Two of the main characters, Bernard Marx and Lenina, take a vacation to Santa Fe, and part of that vacation is a tour of the Savage Reservation. They meet Indians who live in family units, who practice religion, who grow, hunt, and cook their own food. They meet John and his mother, Linda; white people living on the edge of the Indian reservation. Linda is ugly, fat, teeth falling out, alcoholic. John is a young man living as an Indian but not accepted as one – not allowed to participate in their ceremonies. His mother was a beautiful white woman who came out to Santa Fe long ago with her friend, the Director of Hatcheries and Conditioning. She went hiking by herself and fell and got injured and knocked out. They could not find her so they left her there. The Indians find her. She is pregnant and has a baby. She was taught that motherhood is gross, but she overcomes her brainwashing in that respect and loves her baby boy. She teaches him how to read and he loves Shakespeare, one of the only books they have. She does not overcome her brainwashing about sex, though, and becomes a whore for any of the men who want her. She becomes an alcoholic, addicted to mescal. She grows old and fat and ugly; losing her teeth and her looks.

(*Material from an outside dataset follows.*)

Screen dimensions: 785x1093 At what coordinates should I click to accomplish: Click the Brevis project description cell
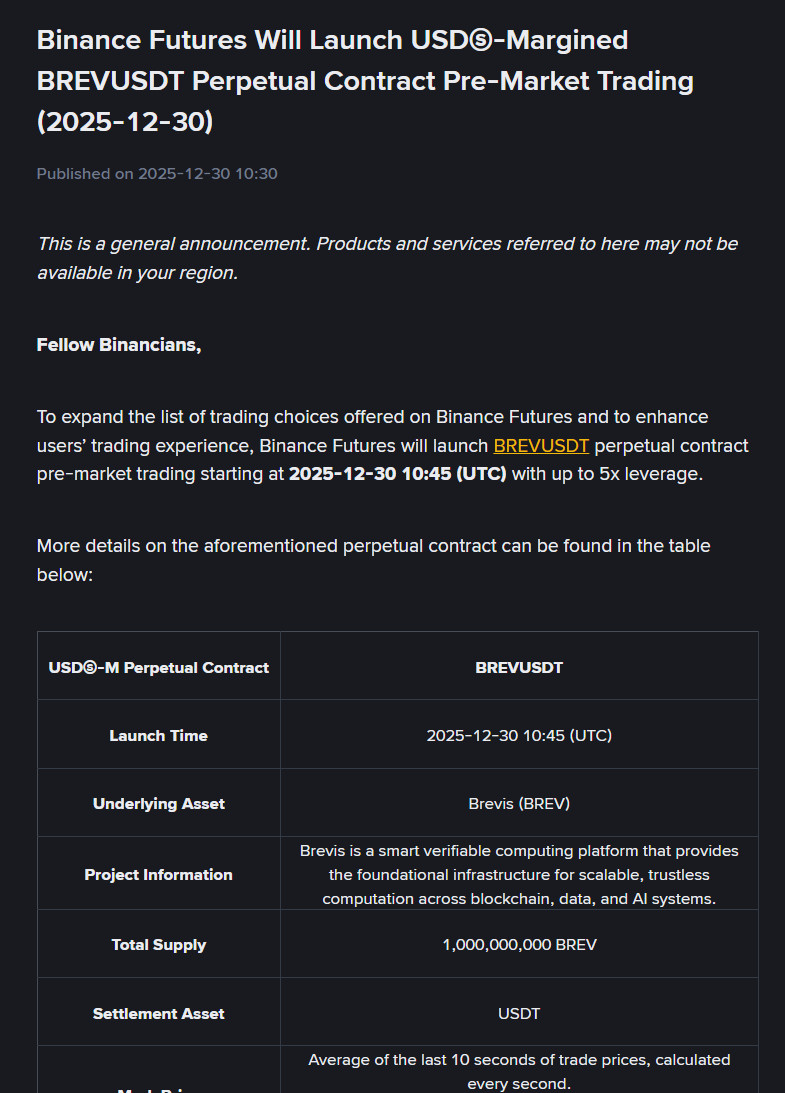tap(519, 875)
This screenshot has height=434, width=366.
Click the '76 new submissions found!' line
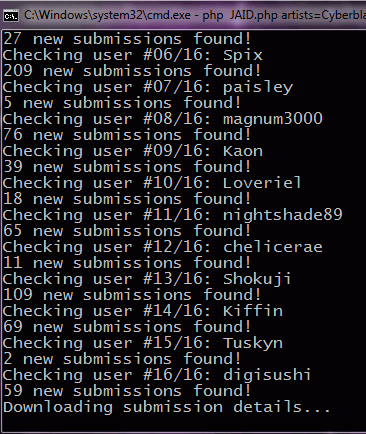tap(127, 135)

Bernard realizes that Linda and her son, John, are the Director’s. Bernard saves his own life by bringing Linda and John back to Brave New World with he and Lenina. Bernard humiliates the Director and he resigns and moves to Iceland, where he was going to send Bernard.
John is called the Savage and he is a reluctant celebrity in Brave New World. He has fallen in love with Lenina and she would gladly let him have sex with her but he cannot overcome his morals. He is disgusted by this society. His mother is happy as a clam – she is given a place to lie in bed and take soma all day long, watching TV, until she dies. When she dies, he is distraught at how death is handled. He goes and lives by himself in a tower in the middle of nowhere, but it’s a beautiful nowhere. He is discovered, and reporters come and then the whole world knows about him and wants to see him, especially when he whips himself as a punishment when he is overcome with lust for Lenina. Once he is discovered there, they will not leave him alone, and he commits suicide by hanging. That is how the book ends, the reporters have come and they find him hanging. His feet are spinning slowly back and forth. The end.
What you have is a picture of a society full of brainwashed, compliant individuals. They are happy to work all day and then take drugs to keep them “happy.” There is no art or science or religion. There is no love. There is no famine, disease, war, or loneliness. This is contrasted with the Indians who have meaningful art, meaningful work, close-knit family lives, ceremonies celebrating growth and milestones, and love. They grieve but they also dance for joy. They work hard but they have the satisfaction of a job well-done, and they create art – they write, they mold clay, they weave, they make bows. They love deeply, but they also hate and can be violent and cruel. In the Brave New World, there is only manufactured happiness. The main goal of the society is to keep it stable, and they do so by mass-producing humans to perform different jobs, then brainwashing and drugging them.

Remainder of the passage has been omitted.